**** Data under study

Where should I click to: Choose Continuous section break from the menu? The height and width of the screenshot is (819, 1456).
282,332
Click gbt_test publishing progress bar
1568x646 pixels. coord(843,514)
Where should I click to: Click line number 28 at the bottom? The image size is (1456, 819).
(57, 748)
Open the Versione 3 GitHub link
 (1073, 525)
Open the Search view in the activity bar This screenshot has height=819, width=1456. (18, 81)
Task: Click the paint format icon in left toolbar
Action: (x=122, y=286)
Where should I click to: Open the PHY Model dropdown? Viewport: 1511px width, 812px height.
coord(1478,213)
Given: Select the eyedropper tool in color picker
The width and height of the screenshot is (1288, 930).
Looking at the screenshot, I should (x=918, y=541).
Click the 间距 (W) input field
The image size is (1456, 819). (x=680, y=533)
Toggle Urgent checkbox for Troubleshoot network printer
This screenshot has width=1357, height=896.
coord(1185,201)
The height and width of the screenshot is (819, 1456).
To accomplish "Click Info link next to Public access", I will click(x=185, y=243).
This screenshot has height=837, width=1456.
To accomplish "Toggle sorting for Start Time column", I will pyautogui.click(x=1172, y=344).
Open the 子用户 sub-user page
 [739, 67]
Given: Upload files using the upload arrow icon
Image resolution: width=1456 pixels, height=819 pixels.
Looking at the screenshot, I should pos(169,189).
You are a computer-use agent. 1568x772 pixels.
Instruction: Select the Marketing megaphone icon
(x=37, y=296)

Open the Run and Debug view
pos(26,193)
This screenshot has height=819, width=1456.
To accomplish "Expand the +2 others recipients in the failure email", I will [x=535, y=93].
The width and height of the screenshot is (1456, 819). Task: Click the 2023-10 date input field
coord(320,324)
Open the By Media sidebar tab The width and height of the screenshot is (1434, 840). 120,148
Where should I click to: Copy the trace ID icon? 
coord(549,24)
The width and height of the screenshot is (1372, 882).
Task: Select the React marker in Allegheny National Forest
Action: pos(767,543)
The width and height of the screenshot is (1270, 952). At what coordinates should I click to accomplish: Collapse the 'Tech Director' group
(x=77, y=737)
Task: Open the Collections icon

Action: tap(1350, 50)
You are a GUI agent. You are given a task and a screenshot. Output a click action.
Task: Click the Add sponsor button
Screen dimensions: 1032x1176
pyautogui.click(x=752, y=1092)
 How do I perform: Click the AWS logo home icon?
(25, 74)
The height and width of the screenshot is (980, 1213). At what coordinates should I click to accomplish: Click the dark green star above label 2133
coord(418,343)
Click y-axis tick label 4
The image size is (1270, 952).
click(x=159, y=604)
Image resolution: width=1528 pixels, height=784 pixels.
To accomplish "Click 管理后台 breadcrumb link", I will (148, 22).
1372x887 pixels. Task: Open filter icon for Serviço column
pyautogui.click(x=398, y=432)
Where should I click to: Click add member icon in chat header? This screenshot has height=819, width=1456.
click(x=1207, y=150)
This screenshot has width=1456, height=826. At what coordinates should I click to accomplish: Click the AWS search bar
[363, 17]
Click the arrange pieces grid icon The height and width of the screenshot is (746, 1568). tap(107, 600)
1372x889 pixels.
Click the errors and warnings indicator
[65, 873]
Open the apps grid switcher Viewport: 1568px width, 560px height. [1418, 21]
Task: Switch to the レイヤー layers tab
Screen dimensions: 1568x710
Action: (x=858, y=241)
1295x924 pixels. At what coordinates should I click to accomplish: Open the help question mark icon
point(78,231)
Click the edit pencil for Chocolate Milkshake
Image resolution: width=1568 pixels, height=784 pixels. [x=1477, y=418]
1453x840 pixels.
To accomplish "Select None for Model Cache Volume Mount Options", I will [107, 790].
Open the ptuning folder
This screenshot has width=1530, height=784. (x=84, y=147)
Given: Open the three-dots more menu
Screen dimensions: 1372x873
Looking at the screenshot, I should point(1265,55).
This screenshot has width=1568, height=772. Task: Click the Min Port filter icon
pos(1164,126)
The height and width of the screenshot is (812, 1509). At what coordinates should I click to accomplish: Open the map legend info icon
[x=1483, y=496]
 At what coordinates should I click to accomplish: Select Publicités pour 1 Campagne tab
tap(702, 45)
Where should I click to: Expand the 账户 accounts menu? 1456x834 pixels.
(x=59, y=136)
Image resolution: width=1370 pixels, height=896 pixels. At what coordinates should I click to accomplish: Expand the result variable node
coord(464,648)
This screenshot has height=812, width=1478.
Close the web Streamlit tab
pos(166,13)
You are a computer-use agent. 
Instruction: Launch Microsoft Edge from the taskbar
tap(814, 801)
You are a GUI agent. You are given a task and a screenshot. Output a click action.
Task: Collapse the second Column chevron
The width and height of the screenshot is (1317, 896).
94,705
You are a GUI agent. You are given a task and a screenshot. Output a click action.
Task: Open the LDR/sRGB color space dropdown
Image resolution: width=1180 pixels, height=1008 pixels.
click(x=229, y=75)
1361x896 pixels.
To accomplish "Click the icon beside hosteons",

********

The response should consist of all the entries, transcribed exactly.

■ Solved exercise
Where should I click to: Choose Continuous section break from the menu? The height and width of the screenshot is (819, 1456).
282,332
Click gbt_test publishing progress bar
1568x646 pixels. coord(843,514)
Where should I click to: Click line number 28 at the bottom? The image size is (1456, 819).
(57, 748)
Open the Versione 3 GitHub link
 (1073, 525)
Open the Search view in the activity bar This screenshot has height=819, width=1456. (18, 81)
Task: Click the paint format icon in left toolbar
Action: (x=122, y=286)
Where should I click to: Open the PHY Model dropdown? Viewport: 1511px width, 812px height.
coord(1478,213)
Given: Select the eyedropper tool in color picker
The width and height of the screenshot is (1288, 930).
Looking at the screenshot, I should (x=918, y=541).
Click the 间距 (W) input field
The image size is (1456, 819). (x=680, y=533)
Toggle Urgent checkbox for Troubleshoot network printer
This screenshot has width=1357, height=896.
coord(1185,201)
The height and width of the screenshot is (819, 1456).
To accomplish "Click Info link next to Public access", I will click(x=185, y=243).
This screenshot has height=837, width=1456.
To accomplish "Toggle sorting for Start Time column", I will pyautogui.click(x=1172, y=344).
Open the 子用户 sub-user page
 [739, 67]
Given: Upload files using the upload arrow icon
Image resolution: width=1456 pixels, height=819 pixels.
Looking at the screenshot, I should pos(169,189).
You are a computer-use agent. 1568x772 pixels.
Instruction: Select the Marketing megaphone icon
(x=37, y=296)

Open the Run and Debug view
pos(26,193)
This screenshot has height=819, width=1456.
To accomplish "Expand the +2 others recipients in the failure email", I will [x=535, y=93].
The width and height of the screenshot is (1456, 819). Task: Click the 2023-10 date input field
coord(320,324)
Open the By Media sidebar tab The width and height of the screenshot is (1434, 840). 120,148
Where should I click to: Copy the trace ID icon? 
coord(549,24)
The width and height of the screenshot is (1372, 882).
Task: Select the React marker in Allegheny National Forest
Action: pos(767,543)
The width and height of the screenshot is (1270, 952). At what coordinates should I click to accomplish: Collapse the 'Tech Director' group
(x=77, y=737)
Task: Open the Collections icon

Action: tap(1350, 50)
You are a GUI agent. You are given a task and a screenshot. Output a click action.
Task: Click the Add sponsor button
Screen dimensions: 1032x1176
pyautogui.click(x=752, y=1092)
 How do I perform: Click the AWS logo home icon?
(25, 74)
The height and width of the screenshot is (980, 1213). At what coordinates should I click to accomplish: Click the dark green star above label 2133
coord(418,343)
Click y-axis tick label 4
The image size is (1270, 952).
click(x=159, y=604)
Image resolution: width=1528 pixels, height=784 pixels.
To accomplish "Click 管理后台 breadcrumb link", I will (148, 22).
1372x887 pixels. Task: Open filter icon for Serviço column
pyautogui.click(x=398, y=432)
Where should I click to: Click add member icon in chat header? This screenshot has height=819, width=1456.
click(x=1207, y=150)
This screenshot has width=1456, height=826. At what coordinates should I click to accomplish: Click the AWS search bar
[363, 17]
Click the arrange pieces grid icon The height and width of the screenshot is (746, 1568). tap(107, 600)
1372x889 pixels.
Click the errors and warnings indicator
[65, 873]
Open the apps grid switcher Viewport: 1568px width, 560px height. [1418, 21]
Task: Switch to the レイヤー layers tab
Screen dimensions: 1568x710
Action: (x=858, y=241)
1295x924 pixels. At what coordinates should I click to accomplish: Open the help question mark icon
point(78,231)
Click the edit pencil for Chocolate Milkshake
Image resolution: width=1568 pixels, height=784 pixels. [x=1477, y=418]
1453x840 pixels.
To accomplish "Select None for Model Cache Volume Mount Options", I will [107, 790].
Open the ptuning folder
This screenshot has width=1530, height=784. (x=84, y=147)
Given: Open the three-dots more menu
Screen dimensions: 1372x873
Looking at the screenshot, I should point(1265,55).
This screenshot has width=1568, height=772. Task: Click the Min Port filter icon
pos(1164,126)
The height and width of the screenshot is (812, 1509). At what coordinates should I click to accomplish: Open the map legend info icon
[x=1483, y=496]
 At what coordinates should I click to accomplish: Select Publicités pour 1 Campagne tab
tap(702, 45)
Where should I click to: Expand the 账户 accounts menu? 1456x834 pixels.
(x=59, y=136)
Image resolution: width=1370 pixels, height=896 pixels. At what coordinates should I click to accomplish: Expand the result variable node
coord(464,648)
This screenshot has height=812, width=1478.
Close the web Streamlit tab
pos(166,13)
You are a computer-use agent. 
Instruction: Launch Microsoft Edge from the taskbar
tap(814, 801)
You are a GUI agent. You are given a task and a screenshot. Output a click action.
Task: Collapse the second Column chevron
The width and height of the screenshot is (1317, 896).
94,705
You are a GUI agent. You are given a task and a screenshot. Output a click action.
Task: Open the LDR/sRGB color space dropdown
Image resolution: width=1180 pixels, height=1008 pixels.
click(x=229, y=75)
1361x896 pixels.
To accomplish "Click the icon beside hosteons",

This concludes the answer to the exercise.